§ **EXERCISE OBJECTIVE**:
Please set down, exactly, the line with "Instruction: Collapse sidebar" and all lines that follow it through the end of the records below.

*** EXERCISE INPUT ***

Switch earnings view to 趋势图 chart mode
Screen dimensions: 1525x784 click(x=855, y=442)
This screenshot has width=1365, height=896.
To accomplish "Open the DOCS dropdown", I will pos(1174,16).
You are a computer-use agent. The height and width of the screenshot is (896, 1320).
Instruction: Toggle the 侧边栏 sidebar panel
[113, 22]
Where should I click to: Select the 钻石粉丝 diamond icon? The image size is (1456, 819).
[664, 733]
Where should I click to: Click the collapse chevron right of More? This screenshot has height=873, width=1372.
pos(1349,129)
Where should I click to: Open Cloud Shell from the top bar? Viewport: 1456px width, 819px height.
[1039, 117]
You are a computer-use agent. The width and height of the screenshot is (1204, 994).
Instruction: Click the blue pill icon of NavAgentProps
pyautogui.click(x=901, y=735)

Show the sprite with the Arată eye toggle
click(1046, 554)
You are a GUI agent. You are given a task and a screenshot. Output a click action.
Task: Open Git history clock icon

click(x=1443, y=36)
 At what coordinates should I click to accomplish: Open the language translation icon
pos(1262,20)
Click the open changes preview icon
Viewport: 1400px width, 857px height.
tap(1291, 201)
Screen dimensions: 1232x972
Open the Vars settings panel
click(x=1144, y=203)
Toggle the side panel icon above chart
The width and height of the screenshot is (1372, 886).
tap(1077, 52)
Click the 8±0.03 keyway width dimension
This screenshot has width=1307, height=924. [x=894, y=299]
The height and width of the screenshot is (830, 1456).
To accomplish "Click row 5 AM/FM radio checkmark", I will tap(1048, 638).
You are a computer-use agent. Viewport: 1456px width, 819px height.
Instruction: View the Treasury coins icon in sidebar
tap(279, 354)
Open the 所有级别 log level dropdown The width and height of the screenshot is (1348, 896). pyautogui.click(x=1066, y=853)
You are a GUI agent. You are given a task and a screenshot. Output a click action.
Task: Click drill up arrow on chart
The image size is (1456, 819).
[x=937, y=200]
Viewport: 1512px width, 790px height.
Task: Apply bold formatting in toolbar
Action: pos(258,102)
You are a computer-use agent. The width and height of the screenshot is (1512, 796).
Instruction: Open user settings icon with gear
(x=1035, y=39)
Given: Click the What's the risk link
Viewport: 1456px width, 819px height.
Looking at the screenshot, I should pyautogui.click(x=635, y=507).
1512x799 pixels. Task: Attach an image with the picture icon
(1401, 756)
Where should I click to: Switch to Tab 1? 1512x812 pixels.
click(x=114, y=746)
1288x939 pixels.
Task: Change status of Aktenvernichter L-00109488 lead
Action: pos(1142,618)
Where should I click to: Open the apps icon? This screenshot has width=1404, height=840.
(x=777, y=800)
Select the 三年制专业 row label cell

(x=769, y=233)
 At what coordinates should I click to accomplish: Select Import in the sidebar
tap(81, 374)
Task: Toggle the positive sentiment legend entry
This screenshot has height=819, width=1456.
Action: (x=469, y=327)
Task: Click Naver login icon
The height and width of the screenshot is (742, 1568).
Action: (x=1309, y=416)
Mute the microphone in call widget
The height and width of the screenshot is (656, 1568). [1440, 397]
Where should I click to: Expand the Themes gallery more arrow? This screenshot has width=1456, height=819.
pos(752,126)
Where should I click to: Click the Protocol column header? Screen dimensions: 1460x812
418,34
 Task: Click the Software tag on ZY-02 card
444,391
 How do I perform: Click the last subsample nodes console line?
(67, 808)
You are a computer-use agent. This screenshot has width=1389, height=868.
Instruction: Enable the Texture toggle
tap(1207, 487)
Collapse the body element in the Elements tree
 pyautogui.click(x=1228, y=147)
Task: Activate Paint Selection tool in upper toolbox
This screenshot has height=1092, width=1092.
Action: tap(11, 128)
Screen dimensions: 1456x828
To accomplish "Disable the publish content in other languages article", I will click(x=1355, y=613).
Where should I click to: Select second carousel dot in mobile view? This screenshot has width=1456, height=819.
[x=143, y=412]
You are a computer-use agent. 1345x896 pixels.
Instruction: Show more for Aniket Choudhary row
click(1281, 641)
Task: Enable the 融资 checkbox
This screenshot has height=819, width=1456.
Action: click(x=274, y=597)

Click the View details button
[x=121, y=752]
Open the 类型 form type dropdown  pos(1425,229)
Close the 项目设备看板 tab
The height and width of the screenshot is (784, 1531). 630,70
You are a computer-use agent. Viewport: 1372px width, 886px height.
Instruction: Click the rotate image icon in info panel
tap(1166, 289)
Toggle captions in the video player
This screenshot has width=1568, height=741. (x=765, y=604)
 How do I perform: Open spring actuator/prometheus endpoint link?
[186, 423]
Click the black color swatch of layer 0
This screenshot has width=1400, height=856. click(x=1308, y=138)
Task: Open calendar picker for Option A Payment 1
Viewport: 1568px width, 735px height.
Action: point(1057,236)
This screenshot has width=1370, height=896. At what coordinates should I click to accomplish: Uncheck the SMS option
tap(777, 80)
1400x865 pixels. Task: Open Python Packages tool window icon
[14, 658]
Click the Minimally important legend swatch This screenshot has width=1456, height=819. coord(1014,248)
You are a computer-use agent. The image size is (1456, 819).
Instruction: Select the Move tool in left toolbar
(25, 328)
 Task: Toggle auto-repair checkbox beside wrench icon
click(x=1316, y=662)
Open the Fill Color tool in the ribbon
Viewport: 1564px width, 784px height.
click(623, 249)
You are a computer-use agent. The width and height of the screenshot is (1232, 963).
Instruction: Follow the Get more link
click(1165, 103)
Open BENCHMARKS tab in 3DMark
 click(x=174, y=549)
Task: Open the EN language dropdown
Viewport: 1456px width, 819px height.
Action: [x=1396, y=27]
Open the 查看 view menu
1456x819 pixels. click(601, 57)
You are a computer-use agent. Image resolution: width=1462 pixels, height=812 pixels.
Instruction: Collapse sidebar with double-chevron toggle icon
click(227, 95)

*** End of EXERCISE INPUT ***

§ **EXERCISE RESULT**:
Instruction: Collapse sidebar with double-chevron toggle icon
click(227, 95)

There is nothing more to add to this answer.